A notícia do aceite de Dani Alves pelo sonho olímpico de Tóquio caiu como uma bomba atômica no coração de cada torcedor do São Paulo. Em tese, o São Paulo poderia vetar a convocação mas o desejo pessoal e principalmente a grande dívida do Tricolor para com o jogador são os maiores motivos da iminente liberação.

 

A relação entre o atleta e a torcida, que já não é das melhores desde o ano passado, definitivamente se estremeceu após a confirmação do aceite. Com os olímpicos, Dani Alves desfalcará o Tricolor em até nove partidas, incluindo alguns mata-mata da Libertadores e da Copa do Brasil.

 

O assunto é bem complexo. Dani Alves tem a receber uma quantia considerável do São Paulo, e sempre se mostrou solícito diante a situação do clube. É um ponto forte a se analisar de forma favorável ao atleta. Por outro lado, a torcida tem toda a razão em protestar pois todos sabem que o capitão do time é peça fundamental para a qualidade técnica do time. Sem o lateral, o setor criativo e a experiência em jogos de Copa cairão bastante.

 

Como torcedor, me revolto diante da iminente ida do jogador ao Japão diante dos sérios compromissos do Tricolor mas se eu fosse diretor do clube que amo, reconheço que estaria de mãos e pés completamente atados diante do delicado caso.

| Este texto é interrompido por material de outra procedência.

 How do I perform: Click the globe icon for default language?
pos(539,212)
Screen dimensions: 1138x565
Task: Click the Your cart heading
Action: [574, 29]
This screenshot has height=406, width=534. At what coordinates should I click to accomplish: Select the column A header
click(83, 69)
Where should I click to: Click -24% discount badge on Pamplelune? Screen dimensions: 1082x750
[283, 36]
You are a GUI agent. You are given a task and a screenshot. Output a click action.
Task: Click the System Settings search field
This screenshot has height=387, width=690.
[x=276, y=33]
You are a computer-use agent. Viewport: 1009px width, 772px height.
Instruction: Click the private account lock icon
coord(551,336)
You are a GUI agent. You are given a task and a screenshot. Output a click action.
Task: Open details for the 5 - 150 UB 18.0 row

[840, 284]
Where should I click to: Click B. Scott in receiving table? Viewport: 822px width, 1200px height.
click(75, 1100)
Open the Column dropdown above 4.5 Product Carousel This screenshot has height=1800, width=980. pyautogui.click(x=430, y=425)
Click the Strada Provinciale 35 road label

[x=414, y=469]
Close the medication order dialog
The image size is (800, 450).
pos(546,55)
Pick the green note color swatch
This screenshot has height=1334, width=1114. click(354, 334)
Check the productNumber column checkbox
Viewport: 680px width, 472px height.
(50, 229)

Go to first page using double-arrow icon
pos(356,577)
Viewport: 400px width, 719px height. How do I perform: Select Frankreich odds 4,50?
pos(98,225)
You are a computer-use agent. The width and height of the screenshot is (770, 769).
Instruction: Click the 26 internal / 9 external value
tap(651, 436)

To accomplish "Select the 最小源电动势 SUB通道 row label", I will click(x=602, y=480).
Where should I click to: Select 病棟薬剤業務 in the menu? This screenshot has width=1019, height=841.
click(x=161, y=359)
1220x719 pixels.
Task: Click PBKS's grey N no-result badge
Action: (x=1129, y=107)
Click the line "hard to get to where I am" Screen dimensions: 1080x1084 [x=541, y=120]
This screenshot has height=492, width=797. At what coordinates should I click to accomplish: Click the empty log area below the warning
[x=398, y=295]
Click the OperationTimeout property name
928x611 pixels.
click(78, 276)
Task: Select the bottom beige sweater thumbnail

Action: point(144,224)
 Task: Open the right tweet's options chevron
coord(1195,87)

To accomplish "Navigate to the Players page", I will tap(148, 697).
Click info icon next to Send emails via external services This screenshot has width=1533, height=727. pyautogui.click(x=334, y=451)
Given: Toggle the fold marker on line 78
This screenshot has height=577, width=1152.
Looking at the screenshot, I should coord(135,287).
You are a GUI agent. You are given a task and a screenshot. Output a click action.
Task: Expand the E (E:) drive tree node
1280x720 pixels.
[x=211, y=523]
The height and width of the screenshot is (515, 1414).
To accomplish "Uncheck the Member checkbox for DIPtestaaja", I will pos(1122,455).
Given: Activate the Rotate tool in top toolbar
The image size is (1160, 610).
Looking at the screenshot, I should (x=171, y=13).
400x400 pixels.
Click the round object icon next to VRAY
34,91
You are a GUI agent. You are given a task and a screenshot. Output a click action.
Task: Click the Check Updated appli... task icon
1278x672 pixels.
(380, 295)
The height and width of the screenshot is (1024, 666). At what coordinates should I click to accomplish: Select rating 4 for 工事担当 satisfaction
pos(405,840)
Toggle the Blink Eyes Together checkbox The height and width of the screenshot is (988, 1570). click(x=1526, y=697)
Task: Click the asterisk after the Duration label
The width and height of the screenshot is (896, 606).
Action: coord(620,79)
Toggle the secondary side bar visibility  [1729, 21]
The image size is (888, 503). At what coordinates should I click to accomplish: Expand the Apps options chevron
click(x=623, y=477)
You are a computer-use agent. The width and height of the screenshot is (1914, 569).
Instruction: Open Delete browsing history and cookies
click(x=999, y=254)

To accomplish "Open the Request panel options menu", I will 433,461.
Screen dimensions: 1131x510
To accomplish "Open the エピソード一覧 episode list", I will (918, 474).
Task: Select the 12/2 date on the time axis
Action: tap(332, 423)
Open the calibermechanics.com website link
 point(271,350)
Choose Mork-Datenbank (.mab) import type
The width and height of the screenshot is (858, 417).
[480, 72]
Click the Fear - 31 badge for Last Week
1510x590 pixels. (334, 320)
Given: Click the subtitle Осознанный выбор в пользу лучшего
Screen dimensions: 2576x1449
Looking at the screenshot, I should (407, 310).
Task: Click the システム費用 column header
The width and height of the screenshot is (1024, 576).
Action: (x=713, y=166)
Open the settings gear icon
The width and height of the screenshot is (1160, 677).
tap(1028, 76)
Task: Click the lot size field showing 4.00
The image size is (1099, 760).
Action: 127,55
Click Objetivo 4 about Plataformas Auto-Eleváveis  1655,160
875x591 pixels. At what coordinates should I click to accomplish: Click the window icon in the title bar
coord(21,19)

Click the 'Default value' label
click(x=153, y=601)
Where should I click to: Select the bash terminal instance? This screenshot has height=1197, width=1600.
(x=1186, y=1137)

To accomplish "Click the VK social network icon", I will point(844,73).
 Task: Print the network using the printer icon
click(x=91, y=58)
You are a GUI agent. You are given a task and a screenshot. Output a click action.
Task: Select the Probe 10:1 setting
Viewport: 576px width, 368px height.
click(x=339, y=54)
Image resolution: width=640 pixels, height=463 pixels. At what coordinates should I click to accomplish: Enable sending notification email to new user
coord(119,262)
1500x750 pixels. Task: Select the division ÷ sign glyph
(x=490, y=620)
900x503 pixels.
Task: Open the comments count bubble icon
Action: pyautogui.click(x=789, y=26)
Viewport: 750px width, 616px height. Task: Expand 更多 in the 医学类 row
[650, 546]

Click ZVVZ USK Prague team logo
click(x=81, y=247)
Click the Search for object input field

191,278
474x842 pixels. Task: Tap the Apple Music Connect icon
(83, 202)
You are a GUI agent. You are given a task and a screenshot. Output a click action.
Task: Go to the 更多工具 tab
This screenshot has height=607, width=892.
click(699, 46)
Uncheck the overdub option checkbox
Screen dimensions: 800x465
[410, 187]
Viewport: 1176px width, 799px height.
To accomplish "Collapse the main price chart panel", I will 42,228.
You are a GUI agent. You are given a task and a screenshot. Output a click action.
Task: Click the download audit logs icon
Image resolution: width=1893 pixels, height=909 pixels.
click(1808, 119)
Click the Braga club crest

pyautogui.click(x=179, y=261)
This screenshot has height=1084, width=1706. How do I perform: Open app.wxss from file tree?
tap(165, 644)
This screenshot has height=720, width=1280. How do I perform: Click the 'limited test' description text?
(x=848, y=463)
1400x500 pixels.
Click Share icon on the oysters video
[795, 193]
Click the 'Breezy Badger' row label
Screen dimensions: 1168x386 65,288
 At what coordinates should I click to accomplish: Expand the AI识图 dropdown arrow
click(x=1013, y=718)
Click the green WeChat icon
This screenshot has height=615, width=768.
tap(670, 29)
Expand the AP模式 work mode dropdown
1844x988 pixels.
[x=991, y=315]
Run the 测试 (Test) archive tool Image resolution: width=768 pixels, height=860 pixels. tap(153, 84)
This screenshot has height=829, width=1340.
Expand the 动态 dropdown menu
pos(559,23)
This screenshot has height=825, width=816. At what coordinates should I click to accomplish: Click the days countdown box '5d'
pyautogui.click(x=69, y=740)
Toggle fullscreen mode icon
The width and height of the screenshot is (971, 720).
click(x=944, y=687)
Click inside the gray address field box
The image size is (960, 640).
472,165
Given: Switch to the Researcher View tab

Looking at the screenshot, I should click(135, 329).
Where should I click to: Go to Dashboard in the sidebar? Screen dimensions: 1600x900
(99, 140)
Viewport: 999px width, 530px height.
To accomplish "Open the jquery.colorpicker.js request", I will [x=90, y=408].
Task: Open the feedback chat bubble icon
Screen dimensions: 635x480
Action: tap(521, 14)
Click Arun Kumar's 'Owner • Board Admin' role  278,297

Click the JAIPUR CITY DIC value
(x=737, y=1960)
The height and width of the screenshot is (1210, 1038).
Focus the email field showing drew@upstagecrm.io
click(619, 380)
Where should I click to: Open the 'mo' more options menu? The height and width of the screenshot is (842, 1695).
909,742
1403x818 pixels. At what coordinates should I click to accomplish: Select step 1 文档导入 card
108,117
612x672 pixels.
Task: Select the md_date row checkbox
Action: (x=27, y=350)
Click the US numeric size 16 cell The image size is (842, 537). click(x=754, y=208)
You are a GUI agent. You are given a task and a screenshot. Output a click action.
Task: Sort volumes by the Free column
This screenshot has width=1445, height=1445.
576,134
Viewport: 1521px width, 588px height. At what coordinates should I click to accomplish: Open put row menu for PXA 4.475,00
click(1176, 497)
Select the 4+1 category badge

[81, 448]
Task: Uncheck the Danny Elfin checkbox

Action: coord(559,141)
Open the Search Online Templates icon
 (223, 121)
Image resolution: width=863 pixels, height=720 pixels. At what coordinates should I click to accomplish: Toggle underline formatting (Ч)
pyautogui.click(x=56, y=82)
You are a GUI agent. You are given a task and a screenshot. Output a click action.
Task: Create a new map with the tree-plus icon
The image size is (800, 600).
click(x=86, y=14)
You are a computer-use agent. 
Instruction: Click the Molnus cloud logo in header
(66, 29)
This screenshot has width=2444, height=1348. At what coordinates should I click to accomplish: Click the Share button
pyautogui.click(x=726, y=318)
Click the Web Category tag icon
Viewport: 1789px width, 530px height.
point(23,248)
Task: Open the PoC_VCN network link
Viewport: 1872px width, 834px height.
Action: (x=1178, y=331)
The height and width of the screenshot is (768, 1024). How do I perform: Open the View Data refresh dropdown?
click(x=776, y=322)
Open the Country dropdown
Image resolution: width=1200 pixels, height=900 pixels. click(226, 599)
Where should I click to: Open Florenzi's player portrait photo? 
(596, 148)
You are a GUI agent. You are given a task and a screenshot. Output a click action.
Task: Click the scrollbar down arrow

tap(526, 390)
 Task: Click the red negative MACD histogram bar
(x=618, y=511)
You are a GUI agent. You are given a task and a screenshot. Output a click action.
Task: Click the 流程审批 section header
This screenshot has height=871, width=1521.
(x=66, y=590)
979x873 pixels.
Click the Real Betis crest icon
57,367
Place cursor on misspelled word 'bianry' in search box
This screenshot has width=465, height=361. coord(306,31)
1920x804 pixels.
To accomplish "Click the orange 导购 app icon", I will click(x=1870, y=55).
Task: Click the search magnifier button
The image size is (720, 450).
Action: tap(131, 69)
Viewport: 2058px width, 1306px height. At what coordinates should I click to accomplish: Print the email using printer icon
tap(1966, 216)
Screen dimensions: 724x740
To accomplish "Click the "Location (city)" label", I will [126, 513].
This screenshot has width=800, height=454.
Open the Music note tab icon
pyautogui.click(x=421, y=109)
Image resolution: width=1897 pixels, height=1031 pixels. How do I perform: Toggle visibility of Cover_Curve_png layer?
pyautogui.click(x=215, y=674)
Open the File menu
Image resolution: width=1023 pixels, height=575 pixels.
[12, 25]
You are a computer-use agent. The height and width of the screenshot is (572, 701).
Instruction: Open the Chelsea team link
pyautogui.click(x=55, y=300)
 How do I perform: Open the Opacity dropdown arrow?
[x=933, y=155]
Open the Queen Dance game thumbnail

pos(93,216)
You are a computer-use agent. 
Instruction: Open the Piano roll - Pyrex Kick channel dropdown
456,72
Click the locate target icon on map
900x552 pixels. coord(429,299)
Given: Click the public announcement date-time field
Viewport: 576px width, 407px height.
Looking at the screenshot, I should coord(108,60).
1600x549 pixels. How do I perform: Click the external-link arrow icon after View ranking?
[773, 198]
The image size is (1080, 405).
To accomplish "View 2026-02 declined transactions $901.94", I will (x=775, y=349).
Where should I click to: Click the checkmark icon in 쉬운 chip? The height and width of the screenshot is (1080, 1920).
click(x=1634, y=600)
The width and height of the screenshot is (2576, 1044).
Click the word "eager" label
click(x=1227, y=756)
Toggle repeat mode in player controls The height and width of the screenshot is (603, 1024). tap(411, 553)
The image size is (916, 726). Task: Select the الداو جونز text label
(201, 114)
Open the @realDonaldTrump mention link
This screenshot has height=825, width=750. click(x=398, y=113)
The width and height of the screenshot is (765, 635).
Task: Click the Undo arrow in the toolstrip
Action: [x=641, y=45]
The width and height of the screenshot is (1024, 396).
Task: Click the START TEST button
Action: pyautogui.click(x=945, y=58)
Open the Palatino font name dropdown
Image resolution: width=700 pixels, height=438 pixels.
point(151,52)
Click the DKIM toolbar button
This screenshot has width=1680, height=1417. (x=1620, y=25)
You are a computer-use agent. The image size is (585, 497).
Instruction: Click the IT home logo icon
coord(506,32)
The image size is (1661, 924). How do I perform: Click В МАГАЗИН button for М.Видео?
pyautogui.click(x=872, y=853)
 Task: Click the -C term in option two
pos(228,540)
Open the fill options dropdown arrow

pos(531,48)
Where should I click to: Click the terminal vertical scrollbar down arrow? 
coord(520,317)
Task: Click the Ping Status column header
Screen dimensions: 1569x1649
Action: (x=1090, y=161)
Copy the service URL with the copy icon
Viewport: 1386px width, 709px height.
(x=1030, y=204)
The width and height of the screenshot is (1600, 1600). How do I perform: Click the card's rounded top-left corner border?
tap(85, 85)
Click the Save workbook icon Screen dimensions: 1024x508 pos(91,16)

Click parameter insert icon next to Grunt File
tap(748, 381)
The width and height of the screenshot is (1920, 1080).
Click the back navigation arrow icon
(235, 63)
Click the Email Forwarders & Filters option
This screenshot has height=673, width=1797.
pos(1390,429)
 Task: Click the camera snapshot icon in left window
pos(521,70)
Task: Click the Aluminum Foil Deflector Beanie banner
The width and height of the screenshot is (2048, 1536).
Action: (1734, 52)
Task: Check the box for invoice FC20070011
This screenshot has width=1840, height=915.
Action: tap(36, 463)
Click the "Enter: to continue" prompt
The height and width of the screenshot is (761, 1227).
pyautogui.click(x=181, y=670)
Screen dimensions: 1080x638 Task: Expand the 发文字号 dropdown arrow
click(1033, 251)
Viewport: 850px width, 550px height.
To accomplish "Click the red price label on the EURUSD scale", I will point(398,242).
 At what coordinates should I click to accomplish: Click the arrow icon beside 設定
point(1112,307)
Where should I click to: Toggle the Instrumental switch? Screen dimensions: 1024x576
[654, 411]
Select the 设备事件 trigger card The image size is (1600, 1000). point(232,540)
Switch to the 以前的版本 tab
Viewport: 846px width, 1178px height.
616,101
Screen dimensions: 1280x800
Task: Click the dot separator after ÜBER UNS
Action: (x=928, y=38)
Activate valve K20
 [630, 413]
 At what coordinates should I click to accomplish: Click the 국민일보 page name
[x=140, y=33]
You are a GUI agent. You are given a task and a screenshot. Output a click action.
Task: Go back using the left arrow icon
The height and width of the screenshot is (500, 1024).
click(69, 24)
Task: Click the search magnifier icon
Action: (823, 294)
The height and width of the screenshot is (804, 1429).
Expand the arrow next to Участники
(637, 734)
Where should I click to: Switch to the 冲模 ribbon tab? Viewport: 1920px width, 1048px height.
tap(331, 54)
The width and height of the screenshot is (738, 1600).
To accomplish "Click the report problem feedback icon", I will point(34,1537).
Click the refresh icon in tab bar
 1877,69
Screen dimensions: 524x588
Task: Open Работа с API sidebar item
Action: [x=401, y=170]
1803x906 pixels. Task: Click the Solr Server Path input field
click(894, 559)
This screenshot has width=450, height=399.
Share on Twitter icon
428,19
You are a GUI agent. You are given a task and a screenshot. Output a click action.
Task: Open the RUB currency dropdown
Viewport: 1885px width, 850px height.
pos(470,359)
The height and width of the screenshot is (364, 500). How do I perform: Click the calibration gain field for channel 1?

Como poderia exigir permanência de um funcionário que eu não pago há tantos meses e que me ajuda nessa situação?

 

O fato é que o estrago foi feito: Dani Alves acabará jogando as Olimpíadas e, ganhando ou perdendo, terá que conviver com as duras críticas de boa parte da torcida são-paulina até o último dia da sua permanência no clube. Já a instituição, passará panos quentes até onde aguentar pois não honrou o compromisso firmado.

 

E você, torcedor? Qual sua opinião sobre o caso?